JACKSON HOLE, WYO – Sir Winston Churchill is known worldwide as the inspirational statesman and British politician who led Great Britain to victory in the Second World War. He was a gifted orator and author, winning a Nobel Prize for Literature in 1953.
But do you know Churchill the painter?
Turning to art at age 40

Churchill turned to the brush during a dark period in his life. His rapid rise through the ranks of government ended abruptly in 1915, when Churchill found himself bounced from Parliament and out of a job.
He was still a skilled writer and continued at that, but it was in painting that Churchill found rest.
Churchill’s great-grandson Duncan Sandys explained to Buckrail what Churchill found in creating some 550 works of art in his lifetime—many of them during a dark period when Churchill was hounded by what he called the ‘Black Dog.’
“He suffered from depression in the wilderness years out of office. It was the lowest period of his career,” Sandys said. “It is no coincidence in my mind that he painted more than half of his works in the 1930s. It was a time of recovery and reset.”
Sandys said Churchill—normally left-brain dominant—found painting an opportunity to stimulate, if not completely consume, his right-brain with a laser focus, allowing the other half to rest.
Art made the man
In addition to finding sanctuary in painting, Churchill also acknowledged later in life that painting helped him develop leadership qualities by improving his power of observation and sharpening his memory. He would often begin a painting en plein air and finish it later in his studio relying on his memory of the landscape to fill in the canvass.
“He had courage to try things,” Sandys said of his grandfather, revealing one of Churchill’s greatest attributes: He knew victory in anything was achieved through courage. With great risk, great reward. Churchill was the consummate ‘go big or go home’ guy of his time.
A quote oft attributed to him is: “You must put your head into the lion’s mouth if the performance is to be a success.”
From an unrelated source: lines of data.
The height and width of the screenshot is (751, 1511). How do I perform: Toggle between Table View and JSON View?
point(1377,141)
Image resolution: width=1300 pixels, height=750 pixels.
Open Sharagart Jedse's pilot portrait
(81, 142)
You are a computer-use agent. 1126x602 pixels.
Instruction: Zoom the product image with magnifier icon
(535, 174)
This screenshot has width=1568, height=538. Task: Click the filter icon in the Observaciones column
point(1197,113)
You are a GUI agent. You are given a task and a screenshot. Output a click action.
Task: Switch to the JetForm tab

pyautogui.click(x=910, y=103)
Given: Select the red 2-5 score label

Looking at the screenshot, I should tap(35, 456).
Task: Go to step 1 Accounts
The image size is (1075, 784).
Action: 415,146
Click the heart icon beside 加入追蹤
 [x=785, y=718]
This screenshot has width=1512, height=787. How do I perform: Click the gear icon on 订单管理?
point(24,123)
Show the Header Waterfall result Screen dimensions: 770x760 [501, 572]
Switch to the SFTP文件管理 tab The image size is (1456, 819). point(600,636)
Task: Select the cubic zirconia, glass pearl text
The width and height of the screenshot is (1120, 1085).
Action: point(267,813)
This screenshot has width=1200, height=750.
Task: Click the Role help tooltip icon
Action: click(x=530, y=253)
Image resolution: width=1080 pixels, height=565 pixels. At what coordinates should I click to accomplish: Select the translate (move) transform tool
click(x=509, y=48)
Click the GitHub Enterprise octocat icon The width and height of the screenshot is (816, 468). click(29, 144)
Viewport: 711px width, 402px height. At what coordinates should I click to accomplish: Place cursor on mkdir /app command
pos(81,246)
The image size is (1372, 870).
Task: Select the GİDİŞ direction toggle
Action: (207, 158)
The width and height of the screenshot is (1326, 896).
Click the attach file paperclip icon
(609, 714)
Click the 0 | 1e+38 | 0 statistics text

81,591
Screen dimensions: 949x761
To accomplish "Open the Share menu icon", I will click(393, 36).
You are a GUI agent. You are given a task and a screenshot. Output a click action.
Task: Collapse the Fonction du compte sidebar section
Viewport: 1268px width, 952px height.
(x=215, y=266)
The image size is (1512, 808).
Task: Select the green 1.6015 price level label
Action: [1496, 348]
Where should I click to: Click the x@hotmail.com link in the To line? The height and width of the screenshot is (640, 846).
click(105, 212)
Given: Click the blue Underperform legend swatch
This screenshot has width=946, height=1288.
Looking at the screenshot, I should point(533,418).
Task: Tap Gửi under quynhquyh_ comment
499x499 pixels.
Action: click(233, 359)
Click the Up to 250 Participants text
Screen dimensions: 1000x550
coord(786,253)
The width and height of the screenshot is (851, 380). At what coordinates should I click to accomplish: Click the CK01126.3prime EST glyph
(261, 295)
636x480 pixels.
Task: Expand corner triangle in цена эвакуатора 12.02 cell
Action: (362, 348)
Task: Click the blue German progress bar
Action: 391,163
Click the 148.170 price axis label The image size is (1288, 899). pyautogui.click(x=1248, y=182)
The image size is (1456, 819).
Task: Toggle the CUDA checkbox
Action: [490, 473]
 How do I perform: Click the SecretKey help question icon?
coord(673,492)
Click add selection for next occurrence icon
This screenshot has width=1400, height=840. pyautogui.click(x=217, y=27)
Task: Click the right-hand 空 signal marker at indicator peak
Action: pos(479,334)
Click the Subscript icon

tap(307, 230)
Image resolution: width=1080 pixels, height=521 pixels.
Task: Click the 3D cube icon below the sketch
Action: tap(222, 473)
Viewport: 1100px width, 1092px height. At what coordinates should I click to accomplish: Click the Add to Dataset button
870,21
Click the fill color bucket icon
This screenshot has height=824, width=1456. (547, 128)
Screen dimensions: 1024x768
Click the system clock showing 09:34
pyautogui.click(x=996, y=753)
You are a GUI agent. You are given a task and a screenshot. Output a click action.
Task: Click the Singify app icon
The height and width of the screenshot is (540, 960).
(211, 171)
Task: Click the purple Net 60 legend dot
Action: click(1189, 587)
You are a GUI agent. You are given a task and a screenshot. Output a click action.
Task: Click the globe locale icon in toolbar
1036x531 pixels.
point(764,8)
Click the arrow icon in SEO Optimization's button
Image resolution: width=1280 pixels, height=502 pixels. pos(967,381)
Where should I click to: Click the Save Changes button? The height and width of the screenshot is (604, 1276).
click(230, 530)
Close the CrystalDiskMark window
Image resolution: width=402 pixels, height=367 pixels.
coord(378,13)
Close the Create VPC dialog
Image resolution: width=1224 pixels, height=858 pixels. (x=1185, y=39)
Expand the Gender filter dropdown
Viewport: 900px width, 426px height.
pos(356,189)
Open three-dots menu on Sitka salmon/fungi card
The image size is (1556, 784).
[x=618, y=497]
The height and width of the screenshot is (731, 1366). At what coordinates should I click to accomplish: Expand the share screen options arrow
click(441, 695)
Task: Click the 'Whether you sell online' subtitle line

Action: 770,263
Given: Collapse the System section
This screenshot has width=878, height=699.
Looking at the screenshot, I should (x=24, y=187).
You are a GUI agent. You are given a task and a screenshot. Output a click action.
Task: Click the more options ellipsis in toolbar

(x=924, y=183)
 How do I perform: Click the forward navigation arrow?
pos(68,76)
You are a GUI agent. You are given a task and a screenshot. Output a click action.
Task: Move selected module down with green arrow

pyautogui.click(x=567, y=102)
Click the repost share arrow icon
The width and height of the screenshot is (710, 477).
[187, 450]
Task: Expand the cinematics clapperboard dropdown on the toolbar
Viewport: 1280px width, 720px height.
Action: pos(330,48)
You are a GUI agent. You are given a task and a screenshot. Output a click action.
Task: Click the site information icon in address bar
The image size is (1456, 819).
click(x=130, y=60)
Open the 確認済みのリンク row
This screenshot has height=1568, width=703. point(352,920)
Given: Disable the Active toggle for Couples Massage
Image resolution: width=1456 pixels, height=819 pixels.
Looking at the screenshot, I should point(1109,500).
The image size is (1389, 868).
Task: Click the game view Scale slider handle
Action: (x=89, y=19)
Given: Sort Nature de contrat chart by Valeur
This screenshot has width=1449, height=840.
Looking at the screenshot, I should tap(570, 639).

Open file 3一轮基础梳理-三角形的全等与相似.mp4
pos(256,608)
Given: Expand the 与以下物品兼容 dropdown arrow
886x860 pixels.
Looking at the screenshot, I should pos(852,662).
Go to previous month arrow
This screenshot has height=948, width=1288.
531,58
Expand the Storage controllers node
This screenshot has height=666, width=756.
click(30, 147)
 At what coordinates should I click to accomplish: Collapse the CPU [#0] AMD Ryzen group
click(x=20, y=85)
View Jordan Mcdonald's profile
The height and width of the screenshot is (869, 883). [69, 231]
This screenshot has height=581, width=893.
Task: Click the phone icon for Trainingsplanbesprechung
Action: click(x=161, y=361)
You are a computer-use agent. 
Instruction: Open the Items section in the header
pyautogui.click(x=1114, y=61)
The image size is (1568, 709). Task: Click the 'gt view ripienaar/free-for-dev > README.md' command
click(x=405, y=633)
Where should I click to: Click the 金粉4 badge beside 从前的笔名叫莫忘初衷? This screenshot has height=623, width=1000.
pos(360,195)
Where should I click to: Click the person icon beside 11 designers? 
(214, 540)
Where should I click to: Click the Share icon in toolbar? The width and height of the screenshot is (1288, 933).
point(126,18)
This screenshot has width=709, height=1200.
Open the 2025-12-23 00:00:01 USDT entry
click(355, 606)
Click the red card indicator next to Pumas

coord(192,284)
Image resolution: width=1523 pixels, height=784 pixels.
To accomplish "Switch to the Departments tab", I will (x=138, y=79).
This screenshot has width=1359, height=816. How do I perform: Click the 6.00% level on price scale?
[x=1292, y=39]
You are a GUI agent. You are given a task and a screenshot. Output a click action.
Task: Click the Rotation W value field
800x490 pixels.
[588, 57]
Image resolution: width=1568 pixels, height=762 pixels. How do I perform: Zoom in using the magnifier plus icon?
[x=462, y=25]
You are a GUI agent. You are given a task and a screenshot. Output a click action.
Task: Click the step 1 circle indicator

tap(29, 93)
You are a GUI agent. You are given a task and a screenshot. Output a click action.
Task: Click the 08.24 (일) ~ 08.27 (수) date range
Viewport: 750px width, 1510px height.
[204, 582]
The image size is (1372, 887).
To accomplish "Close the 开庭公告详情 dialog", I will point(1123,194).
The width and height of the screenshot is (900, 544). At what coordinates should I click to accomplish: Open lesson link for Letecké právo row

What is more terrifying than staring at a blank canvass? What feat requires more courage than picking up brush and making that first stroke?
Sure, in some ways, Churchill knew he was a noob in a world he could never mine the depths of in “a million years,” he admitted. It may have been a big reason why he almost always painted landscapes and rarely living subjects.
“He once said, ‘If you don’t do a tree justice, it can’t talk back at you [to complain about it],’” Sandys said.
Eventually Churchill developed a style all his own after studying contemporaries like Charles Daubigny, John Singer Sargent, and Paul Cézanne. He was a natural. After all, Churchill had been painting with words for decades before he took to oils.
“He earned his money by his pen. His speeches were an extension of that,” Sandys said. “Look at those made during the war. People huddled around a radio box, hanging on every word. He was compelling and magnetic. His prose carries you from word to word, paragraph to paragraph, page to page. His writing was painting a literary picture.”
Of brass and brush
Churchill was masterful with pen and podium. Of that there is no argument. Painting? Well, he was getting there.
In 1921, Churchill sent five paintings under an assumed name (Charles Morin) to an exhibition at the Galerie Druet in Paris. Sandys explained that Morin was a recently deceased French painter who had a style similar to Churchill’s.
In 1947, he again hid behind a pseudonym (David Winter) when submitting two works (both accepted) to London’s Royal Academy of Arts for its summer exhibition.

Churchill was modest about his works throughout his life but Sandys said that wasn’t the only reason Churchill rarely signed his paintings.
“I think his biggest motivation was not so much that he didn’t think his works weren’t good enough to be exhibited, but because of who they were painted by,” Sandys said. “It wasn’t like his painting was a secret at that point. He had written several books about painting and his first exhibition was in 1919, four years after he started. He just did not want anyone to be influenced by his name.”
Where are they now?
Most of Churchill’s works remain in the national trust (Chartwell) at his family home in Kent. Some were gifted to family. One piece (“Tower of Katoubia Mosque”) was given to President Franklin D. Roosevelt, sold years later by his son Elliott, until it eventually wound up with Brad Pitt and Angelina Jolie.
Nine of Winston Churchill’s paintings (painted between 1920s through the 1940s) will be on display at Heather James Fine Art in Jackson through September 16. The nine landscapes along with a coastal scene and a still life depict friends’ estates, gardens, as well as family vacation spots, including some of Churchill’s favorite travel destinations in France and Morocco.
A reception for the exhibit will be held at the gallery on September 11 from 5-7pm. Free with RSVP. Duncan Sandys will attend.